:: TEXT SHOWN

# Back from the NAPgA rendezvous! :)



## TDG-Farms (Jul 12, 2013)

What a hoot  I was able to break away from the farm for 2 days and had a great time with my fellow pack goat peeps. Set some goaties to some great new owners. Wish it coulda lasted longer and I coulda stayed the entire time. I felt rushed but glad for the time I could attend.


----------



## ksalvagno (Oct 6, 2009)

Glad you had a good time. So did you see Goathiker?


----------



## nchen7 (Feb 25, 2013)

glad you had a great time, but......pictures pictures!!!!!

did you find any snakes in your sleeping bag?


----------



## TDG-Farms (Jul 12, 2013)

No snakes and no Goathiker. I didnt get any pictures but did get some videos. Ill post links once they are uploaded.


----------



## nancy d (Oct 5, 2007)

Videos welcome!


----------



## TDG-Farms (Jul 12, 2013)

::::
:: SUPPLIED INFORMATION

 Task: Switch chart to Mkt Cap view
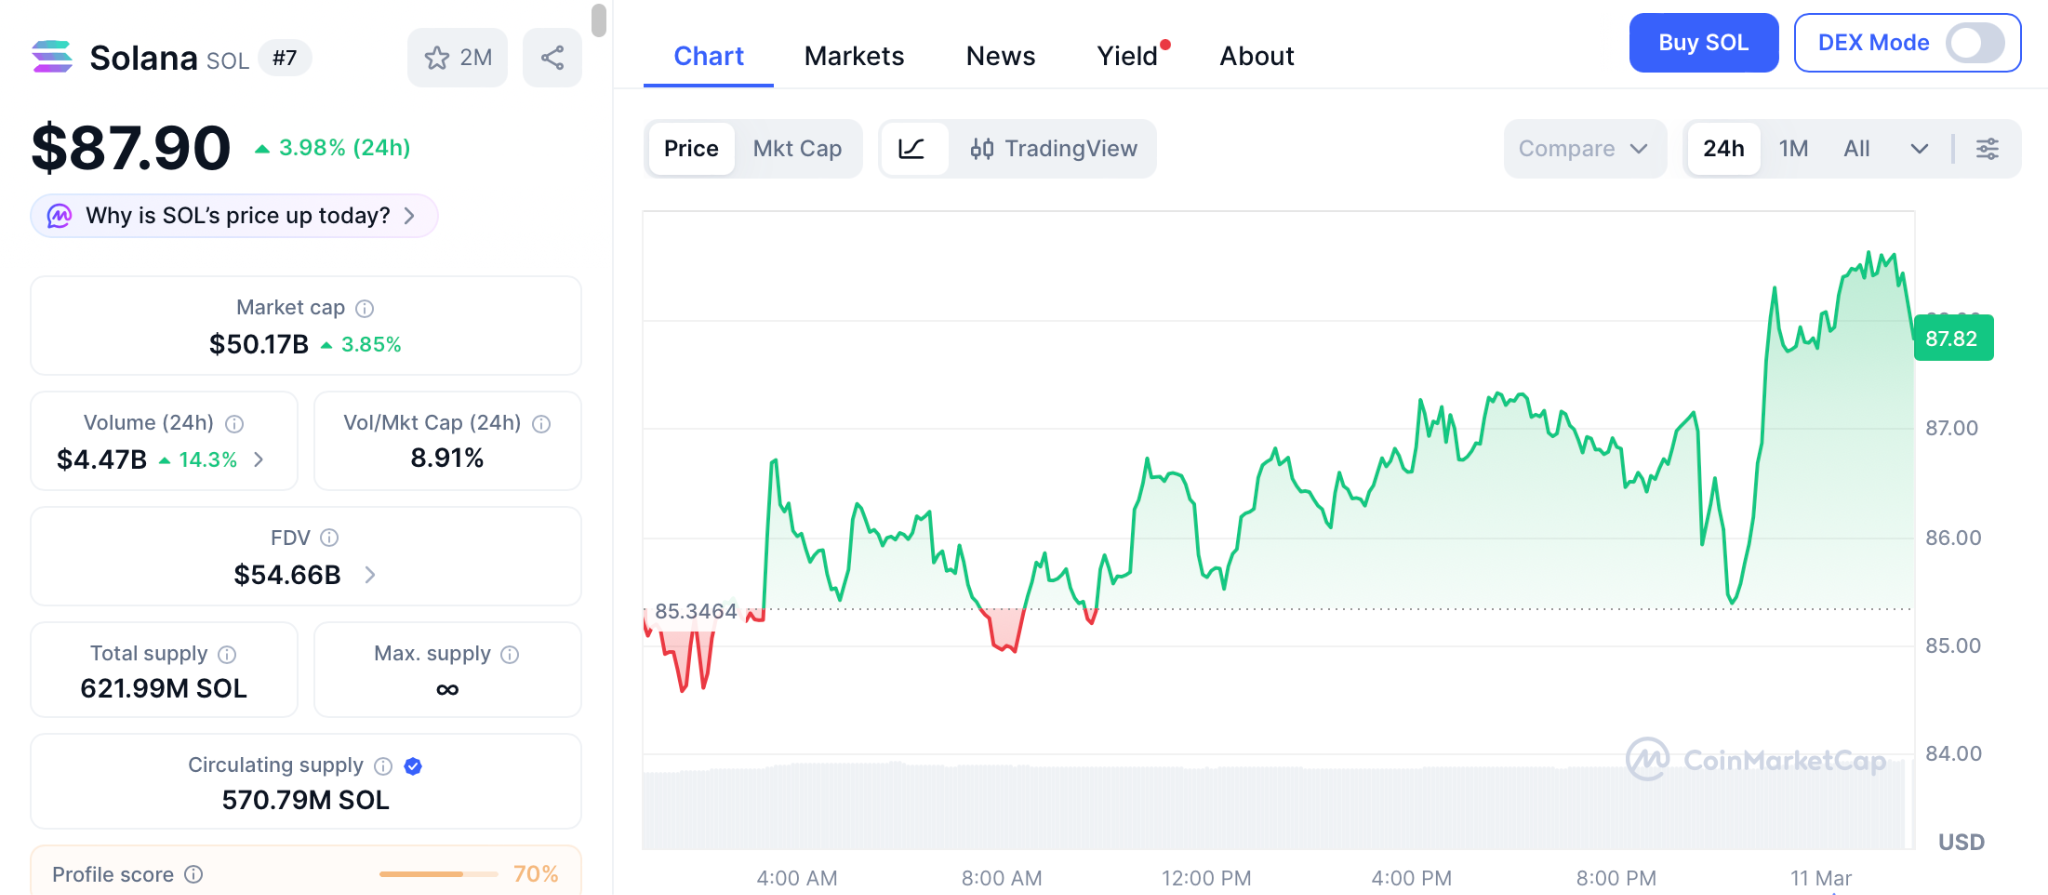click(797, 149)
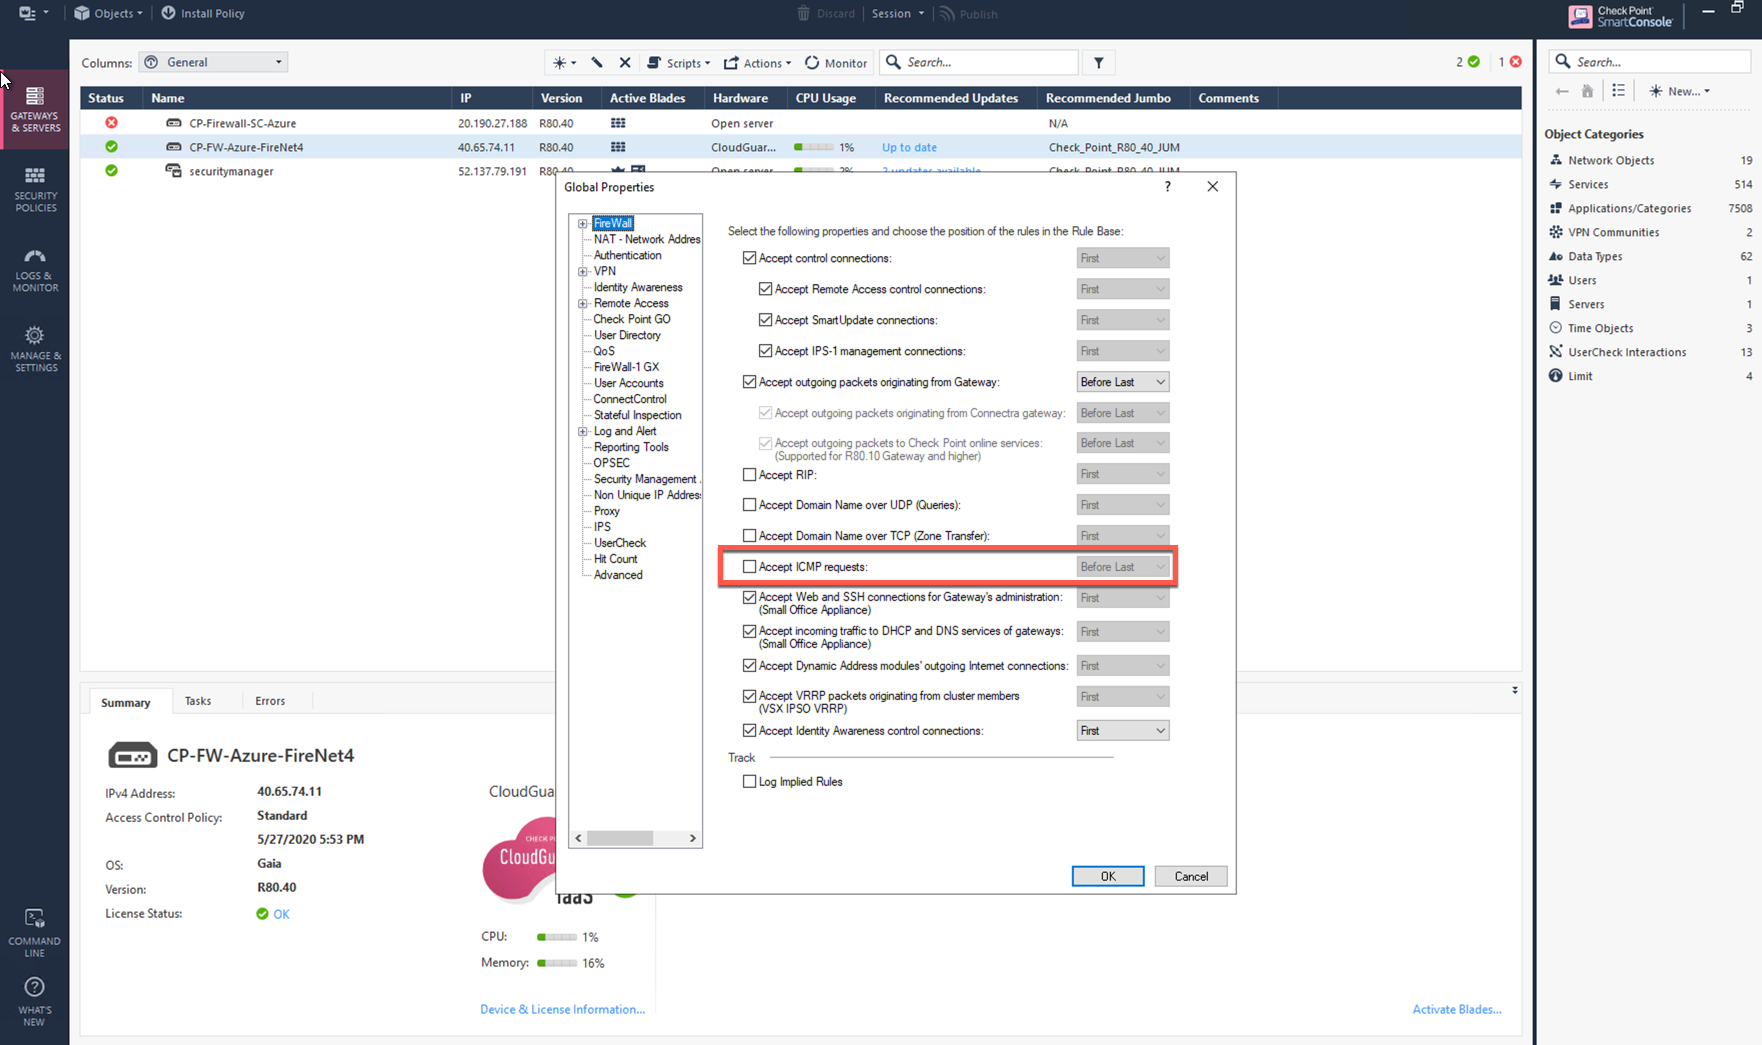Click OK in Global Properties
The width and height of the screenshot is (1762, 1045).
1107,877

::::

_SHORT PROBLEM 1_
Answer these questions from the forum thread:
(a) For how many days was TDG-Farms able to break away from the farm?
(b) Whom did ksalvagno ask about?
(c) What did TDG-Farms get instead of pictures?
_SHORT PROBLEM 2_
Decide whether each statement agrees with the forum thread. Answer yes or no, and quote the words that decide it.
(a) TDG-Farms stayed for the entire rendezvous.
(b) TDG-Farms found snakes in a sleeping bag.
(c) nancy d would like to see videos.
_SHORT PROBLEM 3_
Go on with the forum thread from the point where it stops.

_EXERCISE RESPONSE 1_
(a) 2 days
(b) Goathiker
(c) Some videos

_EXERCISE RESPONSE 2_
(a) No: "Wish it coulda lasted longer and I coulda stayed the entire time."
(b) No: "No snakes and no Goathiker."
(c) Yes: "Videos welcome!"

_EXERCISE RESPONSE 3_
Here is a link to a news video that the locale channel came out and did. I tried to avoid it but got caught in it at about the 25 second mark.

http://m.ktvz.com/news/Packgoat-fans-gather-in-C-O/26702210


----------



## goathiker (Apr 14, 2011)

TDG-Farms said:


> No snakes and no Goathiker. I didnt get any pictures but did get some videos. Ill post links once they are uploaded.


Ha, Goathiker walked right by you and petted Legion twice. :lol:


----------



## Scottyhorse (Feb 11, 2013)

I was there with Jill too! :laugh: We found a toad.... but it was too early before you got here. There was also a toad in one of the toilette's, but we decided not to try and catch that one :lol: No snakes, though...


----------



## goathiker (Apr 14, 2011)

Well, we did see a little Ribbon snake but, we decided it would be mean to take it from the creek not knowing if it would get put back.


----------



## Scottyhorse (Feb 11, 2013)

Oh yeah, he was a little cutie


----------



## TDG-Farms (Jul 12, 2013)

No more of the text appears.